The relationship between light-induced increases in the H+ conductivity of thylakoid membranes and activity of the coupling factor.

In the absence of a transmembrane electric field, about 15 saturating single-turnover flashes are required for chloroplast thylakoid membranes to accumulate the 80 mmol H+ X mol chlorophyll-1 that are necessary to form a delta pH sufficiently large to initiate net ATP synthesis. Lowering the number of turnovers of proton-producing redox components by decreasing the flash intensity increased the number of flashes required for the onset of ATP formation. Thus, regardless of the intensity, the accumulation of the same number of hydrogen ions was needed for phosphorylation to begin. Since the size of the threshold input was constant over a very wide range of proton accumulation rates, it follows that there were no significant proton leakages during the filling of the pool to its threshold level. However, non-productive leaks were initiated once phosphorylation began since progressively lower phosphorylation efficiencies were observed at lower and lower flash intensities. It is difficult to explain this observation except in terms of competing, non-phosphorylating hydrogen ion fluxes only when the threshold accumulation had been reached.
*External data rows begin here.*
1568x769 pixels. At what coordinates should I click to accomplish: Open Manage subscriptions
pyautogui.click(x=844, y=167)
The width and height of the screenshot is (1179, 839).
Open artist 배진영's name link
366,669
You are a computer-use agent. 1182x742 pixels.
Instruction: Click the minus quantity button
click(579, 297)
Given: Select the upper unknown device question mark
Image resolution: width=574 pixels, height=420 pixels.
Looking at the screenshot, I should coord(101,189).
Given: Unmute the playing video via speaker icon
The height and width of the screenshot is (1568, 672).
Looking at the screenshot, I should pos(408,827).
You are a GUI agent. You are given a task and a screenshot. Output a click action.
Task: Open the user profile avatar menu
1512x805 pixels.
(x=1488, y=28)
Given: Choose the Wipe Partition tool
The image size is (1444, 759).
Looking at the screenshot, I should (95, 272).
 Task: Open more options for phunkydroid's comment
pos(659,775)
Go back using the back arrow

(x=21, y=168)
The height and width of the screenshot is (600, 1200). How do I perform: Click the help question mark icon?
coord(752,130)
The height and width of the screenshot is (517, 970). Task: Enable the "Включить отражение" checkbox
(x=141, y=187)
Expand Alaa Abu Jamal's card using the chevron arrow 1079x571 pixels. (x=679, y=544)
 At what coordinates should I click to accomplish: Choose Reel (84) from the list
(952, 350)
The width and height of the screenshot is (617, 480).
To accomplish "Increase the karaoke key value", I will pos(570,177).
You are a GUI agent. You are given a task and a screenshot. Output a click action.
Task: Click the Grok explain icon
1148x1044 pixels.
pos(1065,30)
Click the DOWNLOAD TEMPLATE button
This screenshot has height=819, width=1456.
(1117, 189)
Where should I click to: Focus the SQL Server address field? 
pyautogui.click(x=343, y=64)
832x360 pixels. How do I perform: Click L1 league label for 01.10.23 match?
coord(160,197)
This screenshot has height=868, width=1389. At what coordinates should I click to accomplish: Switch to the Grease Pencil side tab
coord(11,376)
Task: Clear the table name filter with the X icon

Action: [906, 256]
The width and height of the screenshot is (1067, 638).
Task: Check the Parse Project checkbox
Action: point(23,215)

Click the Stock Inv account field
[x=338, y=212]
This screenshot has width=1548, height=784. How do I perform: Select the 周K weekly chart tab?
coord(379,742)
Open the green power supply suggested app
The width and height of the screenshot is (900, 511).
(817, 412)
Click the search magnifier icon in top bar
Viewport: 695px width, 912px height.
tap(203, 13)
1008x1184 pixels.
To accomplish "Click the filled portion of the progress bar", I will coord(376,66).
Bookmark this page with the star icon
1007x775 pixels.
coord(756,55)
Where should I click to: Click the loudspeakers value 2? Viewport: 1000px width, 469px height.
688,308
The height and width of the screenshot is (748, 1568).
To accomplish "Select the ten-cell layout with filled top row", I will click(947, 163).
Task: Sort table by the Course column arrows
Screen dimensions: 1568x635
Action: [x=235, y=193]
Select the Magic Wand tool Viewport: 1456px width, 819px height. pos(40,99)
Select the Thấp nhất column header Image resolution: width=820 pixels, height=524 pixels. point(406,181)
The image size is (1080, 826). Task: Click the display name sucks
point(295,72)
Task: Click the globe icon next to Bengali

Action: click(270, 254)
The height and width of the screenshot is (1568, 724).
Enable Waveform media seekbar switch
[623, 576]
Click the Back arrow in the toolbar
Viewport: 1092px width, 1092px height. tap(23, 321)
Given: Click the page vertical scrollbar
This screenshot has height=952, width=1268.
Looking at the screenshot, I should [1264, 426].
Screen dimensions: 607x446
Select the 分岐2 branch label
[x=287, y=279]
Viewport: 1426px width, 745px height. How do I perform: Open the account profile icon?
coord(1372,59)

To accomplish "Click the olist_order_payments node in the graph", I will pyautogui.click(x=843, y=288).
We observed an increase in the permeability of thylakoid membrane to hydrogen ions that correlated with indications of coupling factor activity: the onset of ATP synthesis, the release of tightly bound ADP and, in dithiothreitol treated membranes, the initiation of ATPase activity. Our data support the notion that the dependence of coupling factor activation and deactivation on the delta pH accounts for the substantial changes in the ion conductivity that occur in thylakoid membranes.